To prepare for a cervical cerclage, your health care provider will perform an ultrasound to check for your baby's vital signs and rule out any major birth defects.
Your doctor might take a swab of your cervical secretions or do amniocentesis, a procedure in which a sample of amniotic fluid is taken from the uterus to check for infection.
If you have an infection that requires antibiotics, you will complete treatment before the cerclage is done, if possible.
Ideally, a history-indicated cervical cerclage is done between the 12th and 14th week of pregnancy. However, cervical cerclage can be done up until the 24th week if the pelvic exam shows that your cervix is beginning to open.
Typically, cervical cerclage is avoided after the 24th week of pregnancy due to the risk of rupturing the amniotic sac and triggering premature birth. In some cases, cervical cerclage can be done before pregnancy.
If you have prolapsed fetal membrane and your doctor recommends cervical cerclage, he or she will treat the condition before doing the procedure.
Read on to learn more about what to expect before, during, and after your cervical cerclage procedure.
Cervical cerclage is generally done as an outpatient procedure at a hospital or surgery center. It can be performed under either regional or general anesthesia.
Most cervical cerclage procedures are done through the vagina. Cervical cerclage might do through the abdomen if transvaginal cerclage fails to yield positive results or anatomically difficult due to an extremely short, lacerated or scarred cervix.
During the procedure
During transvaginal cerclage, your doctor will insert a speculum into your vagina and grasp your cervix with ring forceps. He or she might make use of ultrasound for guidance.
Your doctor will likely use the McDonald cerclage or the Shirodkar cerclage. Research suggests no significant differences in the results of the two procedures.
To place the McDonald cerclage, your health care provider will use a needle to put stitches around the outside of your cervix. Next, he or she will tie the ends of the sutures to close your cervix.
In the Shirodkar method, your health care provider will use ring forceps to pull your cervix toward him or her while pulling back the side walls of your vagina. Next, he or she will make small incisions in your cervix where it meets your vaginal tissue. Then, he or she will pass a needle with tape through the incisions and tie your cervix closed. Your health care provider might use stitches to reposition vaginal tissue affected by the incisions.

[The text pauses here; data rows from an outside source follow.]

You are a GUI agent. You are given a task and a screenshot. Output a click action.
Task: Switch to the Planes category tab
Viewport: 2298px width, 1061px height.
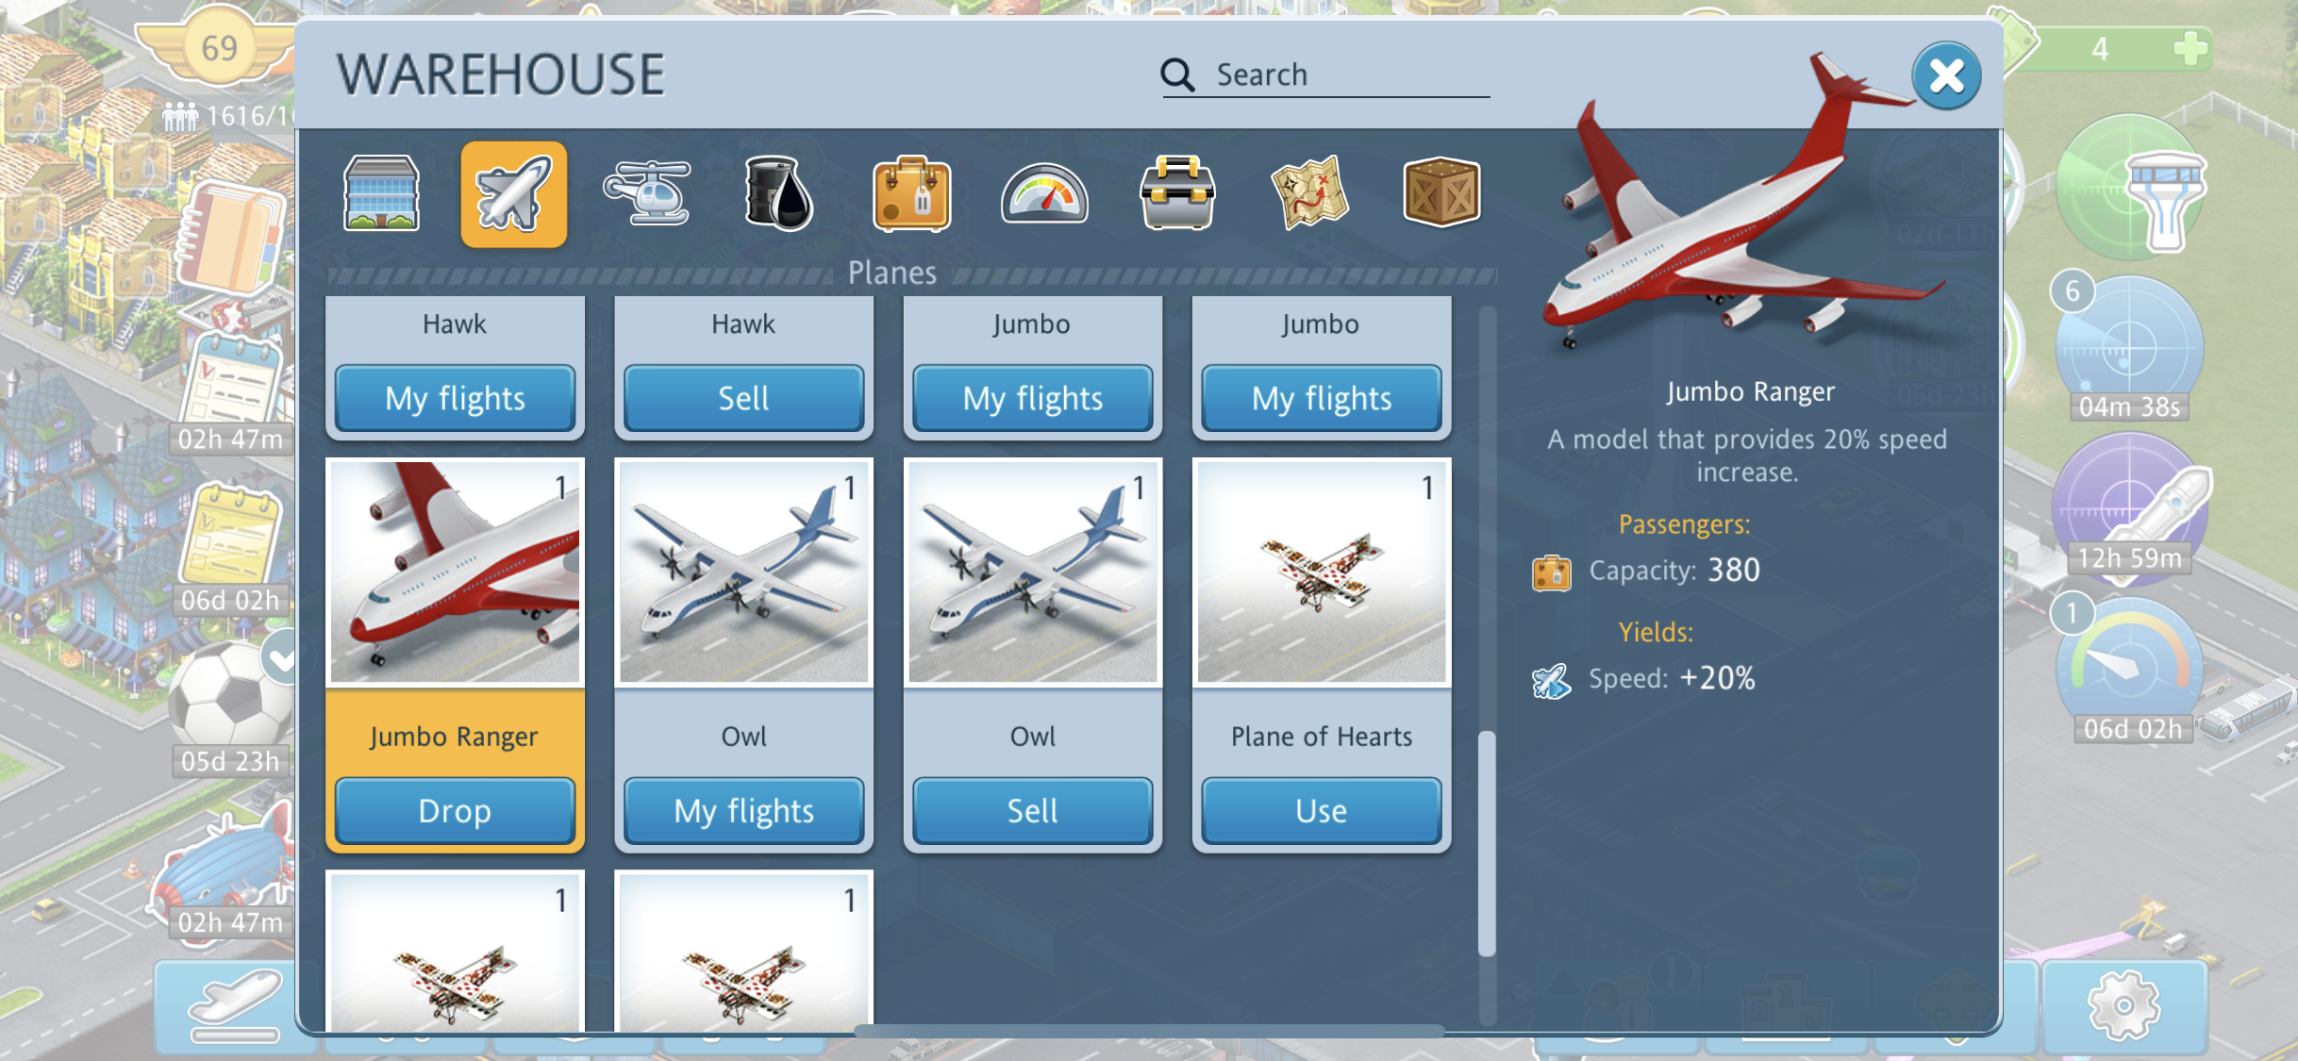coord(514,194)
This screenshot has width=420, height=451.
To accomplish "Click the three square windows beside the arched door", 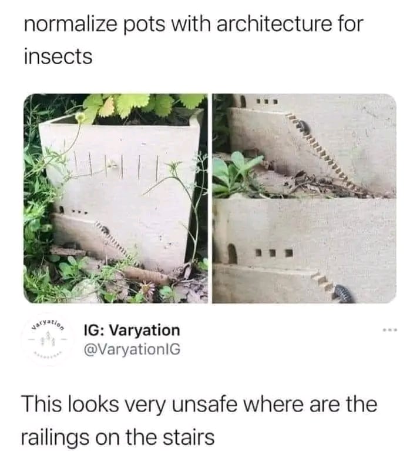I will click(x=274, y=253).
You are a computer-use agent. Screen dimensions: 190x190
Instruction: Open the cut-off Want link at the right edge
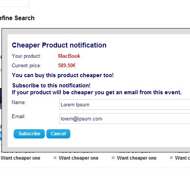coord(182,158)
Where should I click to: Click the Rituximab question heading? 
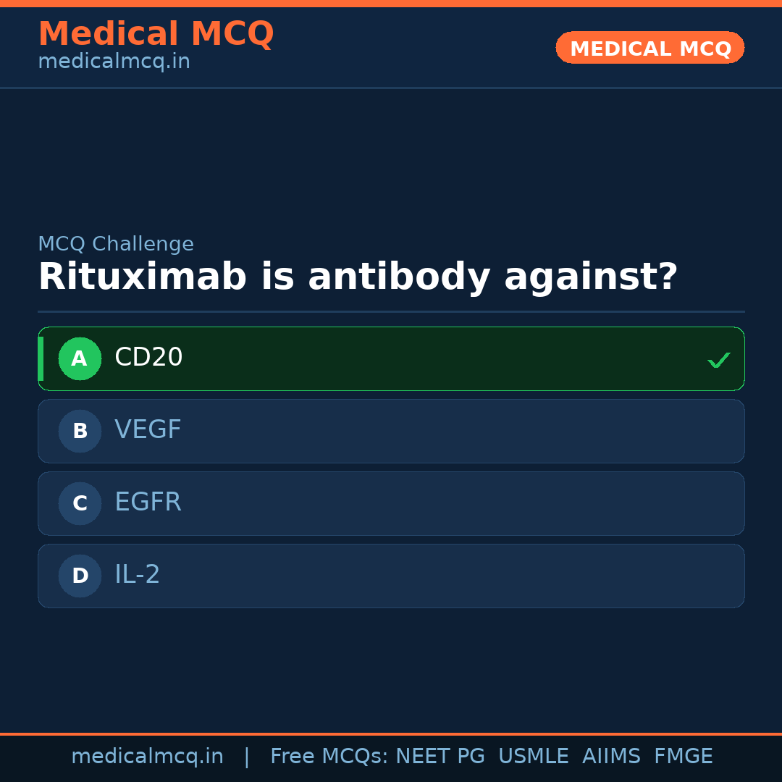pyautogui.click(x=358, y=277)
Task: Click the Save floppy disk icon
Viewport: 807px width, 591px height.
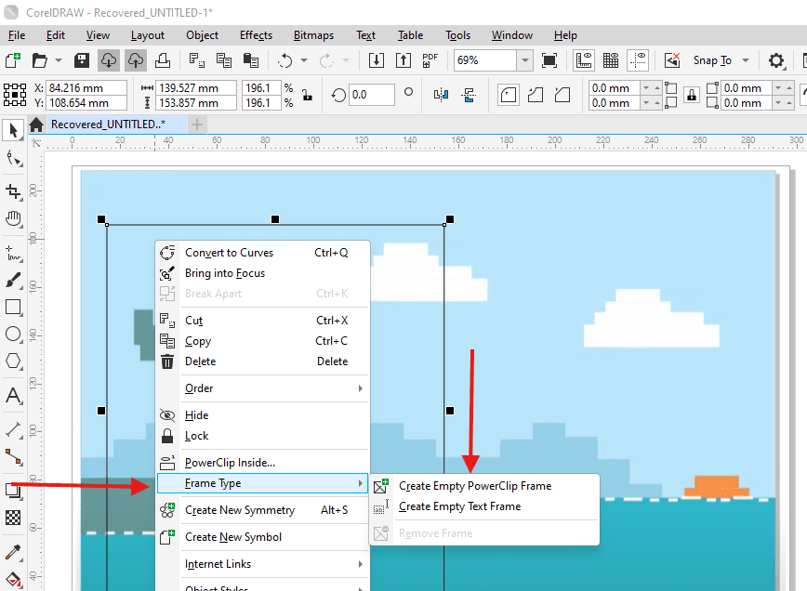Action: click(x=82, y=60)
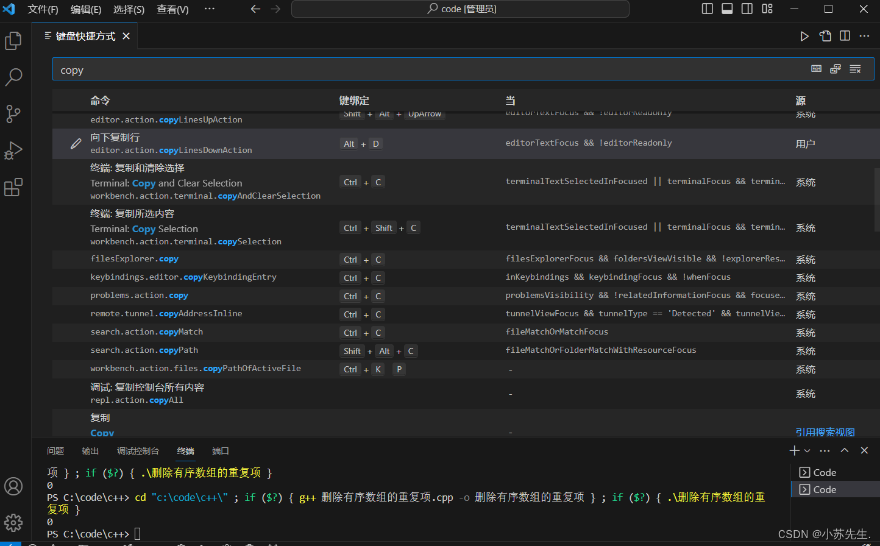880x546 pixels.
Task: Click the Split Editor icon
Action: [x=844, y=36]

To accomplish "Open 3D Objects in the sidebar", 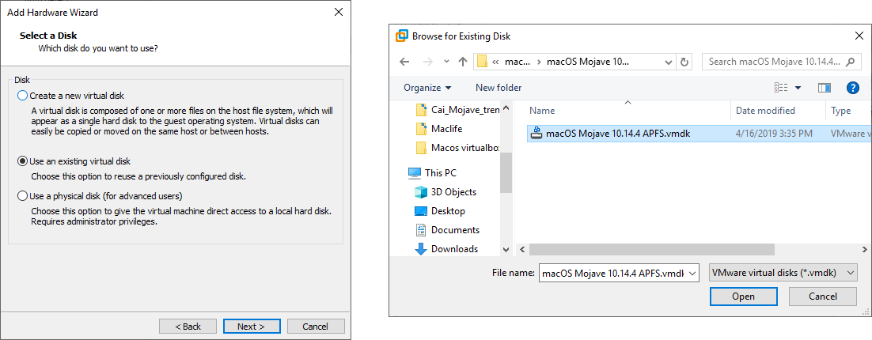I will [453, 192].
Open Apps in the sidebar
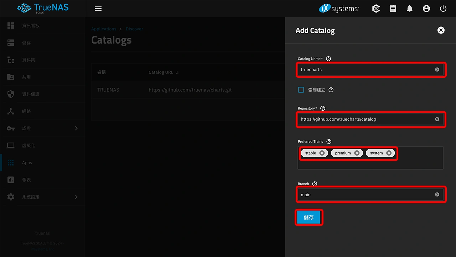Screen dimensions: 456x257 27,163
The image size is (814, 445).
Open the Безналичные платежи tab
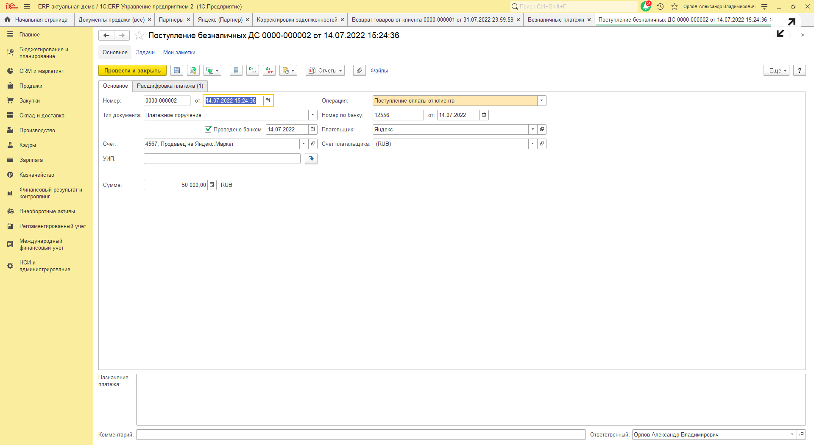555,20
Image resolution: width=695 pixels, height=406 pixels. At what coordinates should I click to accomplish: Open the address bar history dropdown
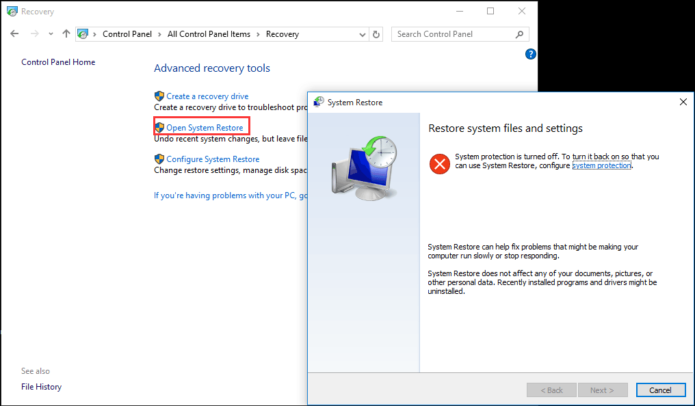tap(363, 33)
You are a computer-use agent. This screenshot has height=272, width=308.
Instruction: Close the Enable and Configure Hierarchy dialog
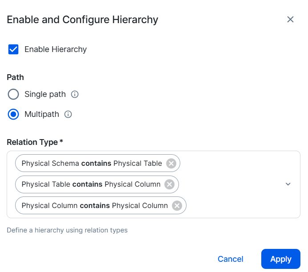(x=290, y=20)
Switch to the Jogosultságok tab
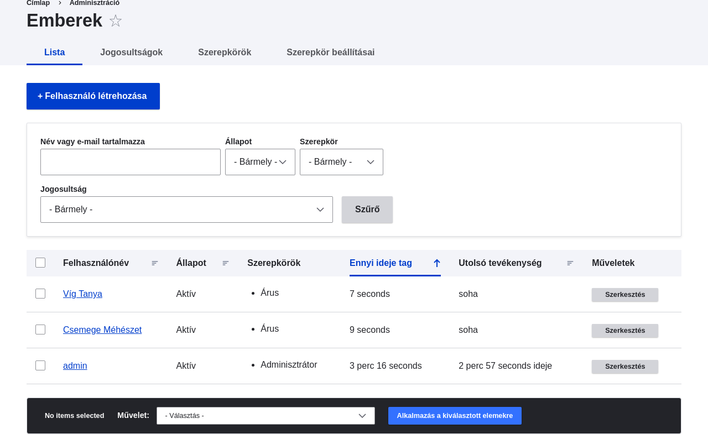Viewport: 708px width, 434px height. 131,53
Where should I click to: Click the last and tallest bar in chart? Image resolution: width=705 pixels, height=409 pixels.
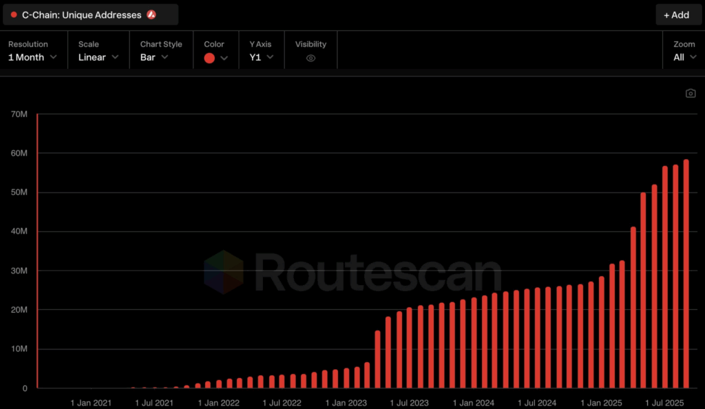(686, 273)
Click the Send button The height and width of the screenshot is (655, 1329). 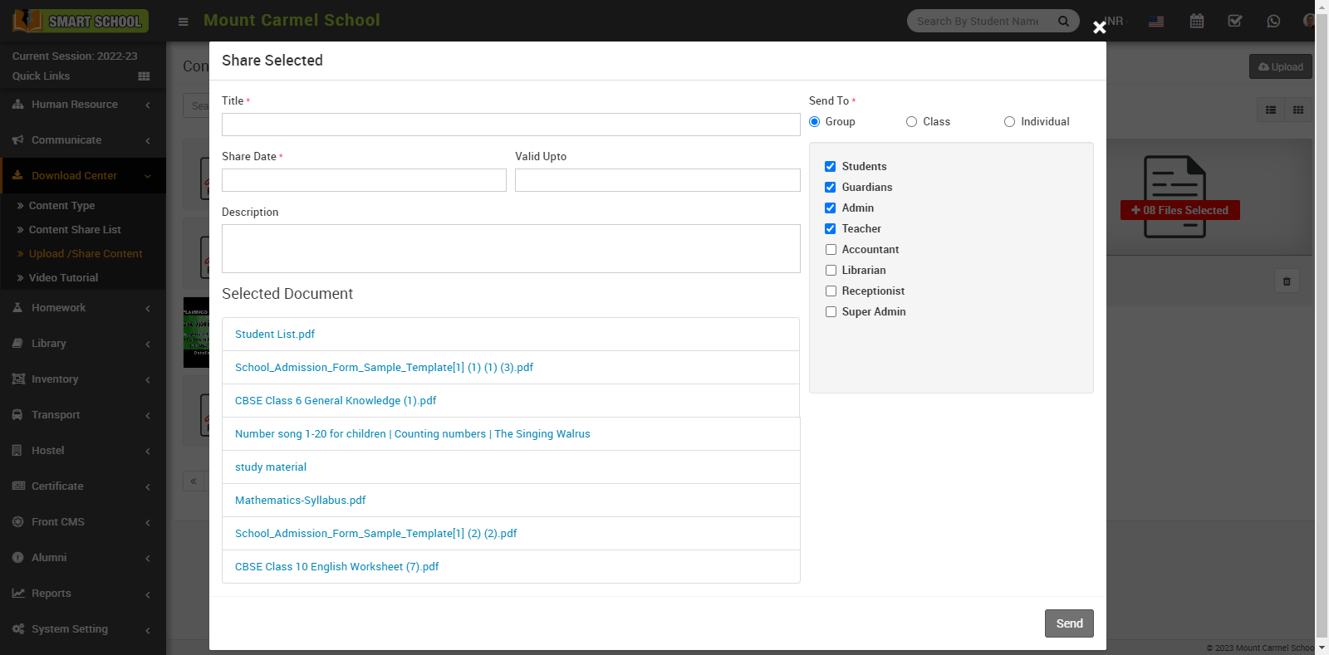[x=1068, y=623]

During transabdominal cervical cerclage, your health care provider will make an abdominal incision. He or she might elevate your uterus to gain better access to your cervix. Next, your health care provider will use a needle to place tape around the narrow passage connecting the lower part of your uterus to your cervix and tie your cervix closed. Then he or she will set your uterus back into place and close the incision.
The procedure also can be done laparoscopically.
After the procedure
After cervical cerclage, your health care provider will do an ultrasound to check your baby's well-being.
You might experience some spotting, cramps, and painful urination for a few days. Acetaminophen (Tylenol, others) is recommended for pain or discomfort.
If your health care provider used stitches to reposition vaginal tissue affected by incisions in your cervix, you might notice the passage of the material in two to three weeks as the stitches dissolve.
If you had a history-indicated cervical cerclage, you'll likely be able to go home after you recover from the anesthetic.
As a precaution, your health care provider might recommend avoiding sex for at least one week and, afterward, using condoms during sex.
If you had cervical cerclage because your cervix had already begun to open or an ultrasound showed that your cervix is short, you might need to remain in the hospital for observation.
As a precaution, your health care provider might recommend limiting physical activity and sex until up to week 34 of pregnancy.
Your health care provider might recommend weekly or biweekly visits to examine your cervix until you give birth.
Cervical cerclage removal
A transvaginal cervical cerclage is typically removed at around week 37 of pregnancy — or at the onset of preterm labor.
A McDonald cerclage can usually be removed in a health care provider's office without anesthetic, while a Shirodkar cerclage might need to be removed in a hospital or surgery center.
After having a transvaginal cervical cerclage removed, you'll typically be able to resume your usual activities as you wait for labor to begin naturally.
If you expect to have a C-section and plan to have children in the future, you might choose to leave a Shirodkar cervical cerclage in place throughout your pregnancy and after the baby is born. However, it's possible that the cerclage could affect your future fertility.
Consult your health care provider about your options.
If you had a transabdominal cervical cerclage, you'll need to have another abdominal incision to remove the cerclage. As a result, a C-section is typically recommended during week 37 through 39 of pregnancy. Your baby will be delivered through an incision made above the cerclage. During the C-section, you can choose to have the cerclage removed or leave it in place for future pregnancies.